Boston Red Sox
- Pitcher
- Born: September 21, 1997 (age 28) Hudson, Massachusetts, U.S.
- Bats: RightThrows: Right

CPBL debut
- April 1, 2026, for the Rakuten Monkeys

CPBL statistics (through June 18, 2026)
- Win–loss record: 1–4
- Earned run average: 5.08
- Strikeouts: 21
- Stats at Baseball Reference

Teams
- Rakuten Monkeys (2026);

= Morgan McSweeney (baseball) =

American baseball player (born 1997)

Morgan McSweeney (born September 21, 1997) is an American professional baseball pitcher in the Boston Red Sox organization. He has previously played in the Chinese Professional Baseball League (CPBL) for the Rakuten Monkeys. He was selected by the Baltimore Orioles in the 19th round of the 2019 MLB draft.

==Career==
===Baltimore Orioles===
McSweeney grew up in Worcester, Massachusetts, where he attended Worcester Academy. McSweeney was drafted by the Baltimore Orioles in the 17th round, with the 498th overall selection, of the 2019 Major League Baseball draft out of Wake Forest University. He made his professional debut with the Low-A Aberdeen IronBirds, logging a 2–0 record and 1.90 ERA with 30 strikeouts across 23 2/3 innings pitched. McSweeney did not play in a game in 2020 due to the cancellation of the minor league season because of the COVID-19 pandemic.

McSweeney returned to action in 2021 with Aberdeen and the Double-A Bowie Baysox. In 30 appearances split between the two affiliates, he posted an aggregate 3–5 record and 4.43 ERA with 59 strikeouts and one save across 44 2/3 innings pitched. In 2022, McSweeney made 38 relief outings split between Bowie and the Triple-A Norfolk Tides, tallying a combined 5–4 record and 4.05 ERA with 43 strikeouts and one save over 46 2/3 innings pitched.

McSweeney was invited to major league spring training ahead of the 2023 campaign, but did not make the team to begin the regular season. He spent the entirety of the year with Triple-A Norfolk, registering a 2–0 record and 5.48 ERA with 46 strikeouts in 46 innings across 42 appearances out of the bullpen. McSweeney made 12 appearances split between Norfolk and Bowie in 2024, accumulating a 2.60 ERA with 14 strikeouts across 17 1/3 innings pitched. On July 10, 2024, McSweeney was released by the Orioles organization.

* _WORK INSTRUCTIONS_:
Decide whether each statement agrees with the article on Morgan McSweeney, answering yes or no and quoting the words from the article that settle it: 1. He attended Worcester Academy. 2. He pitched in a game during 2020. 3. The Orioles released him on July 10, 2024. The listing that comes next has no connection to the article on Morgan McSweeney.

* _INPUT DATA_:
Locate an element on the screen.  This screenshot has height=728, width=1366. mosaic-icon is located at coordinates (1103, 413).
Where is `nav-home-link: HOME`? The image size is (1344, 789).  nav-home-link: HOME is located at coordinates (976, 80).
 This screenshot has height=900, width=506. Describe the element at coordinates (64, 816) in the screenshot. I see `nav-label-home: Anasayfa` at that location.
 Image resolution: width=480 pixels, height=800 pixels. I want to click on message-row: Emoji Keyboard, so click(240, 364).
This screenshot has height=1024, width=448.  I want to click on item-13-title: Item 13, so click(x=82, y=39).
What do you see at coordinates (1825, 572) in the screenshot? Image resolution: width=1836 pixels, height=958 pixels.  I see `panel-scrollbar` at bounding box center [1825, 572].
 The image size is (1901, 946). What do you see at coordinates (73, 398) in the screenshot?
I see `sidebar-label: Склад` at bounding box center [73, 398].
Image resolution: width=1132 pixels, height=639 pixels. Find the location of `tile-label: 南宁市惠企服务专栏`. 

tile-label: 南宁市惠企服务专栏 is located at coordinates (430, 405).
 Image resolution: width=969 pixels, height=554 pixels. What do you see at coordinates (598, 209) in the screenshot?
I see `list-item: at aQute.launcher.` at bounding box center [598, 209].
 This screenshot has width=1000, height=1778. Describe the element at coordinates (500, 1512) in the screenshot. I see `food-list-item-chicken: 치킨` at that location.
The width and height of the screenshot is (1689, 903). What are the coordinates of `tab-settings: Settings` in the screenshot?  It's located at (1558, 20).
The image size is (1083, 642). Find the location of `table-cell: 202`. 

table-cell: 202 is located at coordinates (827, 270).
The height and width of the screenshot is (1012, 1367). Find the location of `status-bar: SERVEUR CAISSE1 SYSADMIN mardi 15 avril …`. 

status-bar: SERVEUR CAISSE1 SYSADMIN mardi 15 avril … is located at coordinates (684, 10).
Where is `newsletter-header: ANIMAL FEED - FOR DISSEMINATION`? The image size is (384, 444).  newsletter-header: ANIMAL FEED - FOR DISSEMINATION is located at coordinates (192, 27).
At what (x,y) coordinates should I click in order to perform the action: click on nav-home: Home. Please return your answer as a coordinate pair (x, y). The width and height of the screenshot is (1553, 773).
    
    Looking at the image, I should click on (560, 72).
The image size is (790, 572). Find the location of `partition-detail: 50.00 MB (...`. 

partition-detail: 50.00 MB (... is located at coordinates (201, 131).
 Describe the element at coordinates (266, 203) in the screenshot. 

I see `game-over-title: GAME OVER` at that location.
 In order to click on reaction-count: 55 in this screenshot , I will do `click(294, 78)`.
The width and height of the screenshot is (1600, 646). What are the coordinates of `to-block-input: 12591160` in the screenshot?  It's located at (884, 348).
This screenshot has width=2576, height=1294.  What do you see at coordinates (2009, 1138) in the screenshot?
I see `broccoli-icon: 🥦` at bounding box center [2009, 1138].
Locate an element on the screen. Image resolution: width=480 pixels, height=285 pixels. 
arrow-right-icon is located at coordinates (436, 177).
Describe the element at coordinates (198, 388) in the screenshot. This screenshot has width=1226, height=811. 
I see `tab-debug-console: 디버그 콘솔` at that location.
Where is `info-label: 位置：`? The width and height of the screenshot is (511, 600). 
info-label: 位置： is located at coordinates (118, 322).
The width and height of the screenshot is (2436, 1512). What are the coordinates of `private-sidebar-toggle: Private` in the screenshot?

* _TASK SOLUTION_:
1. Yes: "McSweeney grew up in Worcester, Massachusetts, where he attended Worcester Academy."
2. No: "McSweeney did not play in a game in 2020 due to the cancellation of the minor league season because of the COVID-19 pandemic."
3. Yes: "On July 10, 2024, McSweeney was released by the Orioles organization."